Periodic Polling (fallback): - List all files and compare with stored state - Detect additions, modifications, and deletions - Configurable interval (default: 5 minutes)

3. Process Changes¶

The Incremental Update Engine: 1. Deduplicates events (same file changed multiple times) 2. Orders by ordinal (timestamp) to prevent race conditions 3. Checks content hash to skip unnecessary reprocessing 4. Routes to appropriate handler (ADD/UPDATE/DELETE)

4. Update Indexes¶

For ADD/UPDATE: - Load document from source - Process with DocumentProcessor (Docling/LlamaParse) - Generate embeddings - Update vector store (Qdrant) - Update search index (Elasticsearch) - Extract entities and relationships for graph (Neo4j) if enabled

For DELETE: - Remove from vector store by document ID - Remove from search index by document ID - Remove nodes/relationships from graph by document ID

5. Track State¶

PostgreSQL stores sync state: - datasource_config: Data source configurations and sync status - document_state: Per-document tracking (content hash, ordinal, source ID)

Configuration¶

Environment Variables¶

Set in your .env file:

# PostgreSQL for incremental updates state management
POSTGRES_INCREMENTAL_URL=postgresql://user:pass@localhost:5433/flexible_graphrag_incremental

# Enable incremental updates
ENABLE_INCREMENTAL_UPDATES=true

Data Source Configuration¶

Configure via UI or REST API:

Source Name: Human-readable identifier
Source Type: filesystem, s3, alfresco, google_drive, etc.
Connection Parameters: Source-specific (paths, credentials, buckets, etc.)
Refresh Interval: Seconds between periodic scans (default: 300)

• BRIEF
Rename "PostgreSQL" to "MySQL" in the incremental update text, starting at the words "5. Track State¶" and stopping after "ordinal, source ID)", and write out that stretch with the change. The records that follow come from a different source than the incremental update text.

• MATERIAL SUPPLIED

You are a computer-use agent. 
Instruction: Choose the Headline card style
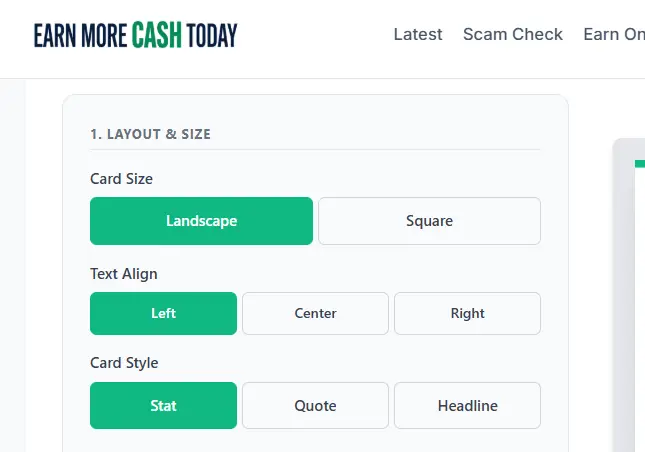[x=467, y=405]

==

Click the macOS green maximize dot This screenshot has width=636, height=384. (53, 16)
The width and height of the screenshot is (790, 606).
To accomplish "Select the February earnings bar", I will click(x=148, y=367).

==

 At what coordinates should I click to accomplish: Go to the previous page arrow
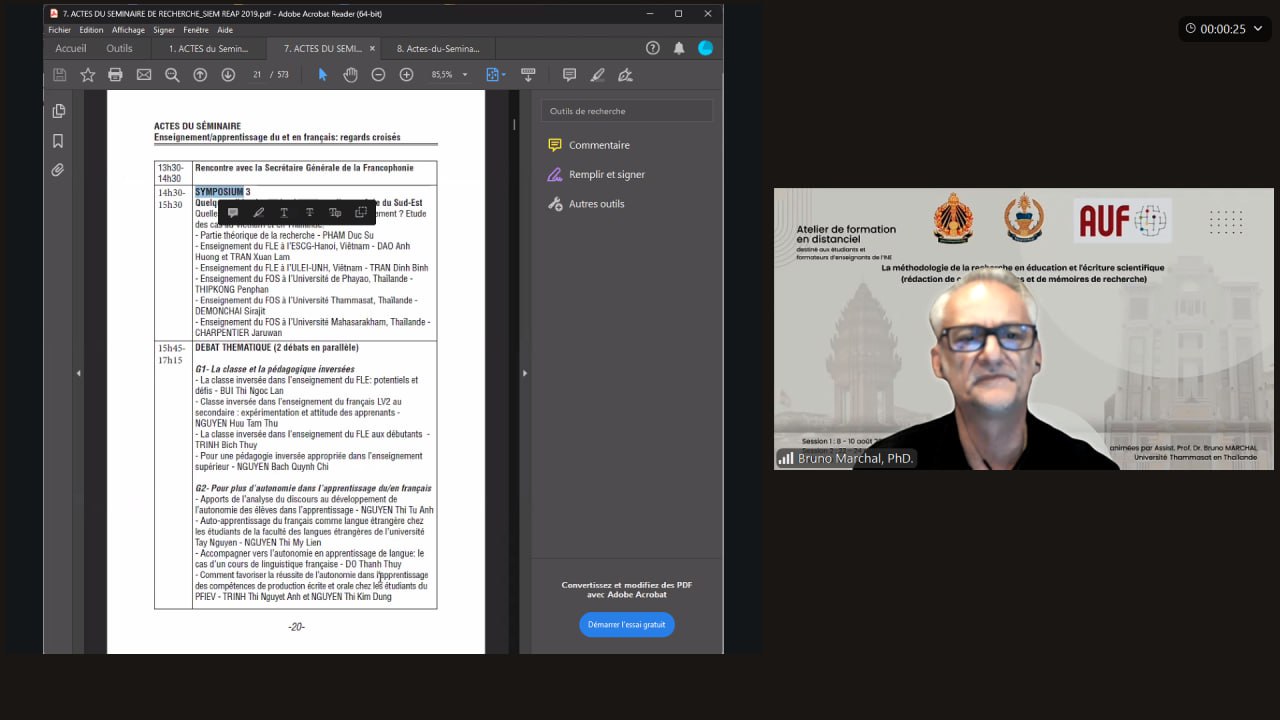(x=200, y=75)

• COMPLETED EXERCISE
5. Track State¶

MySQL stores sync state: - datasource_config: Data source configurations and sync status - document_state: Per-document tracking (content hash, ordinal, source ID)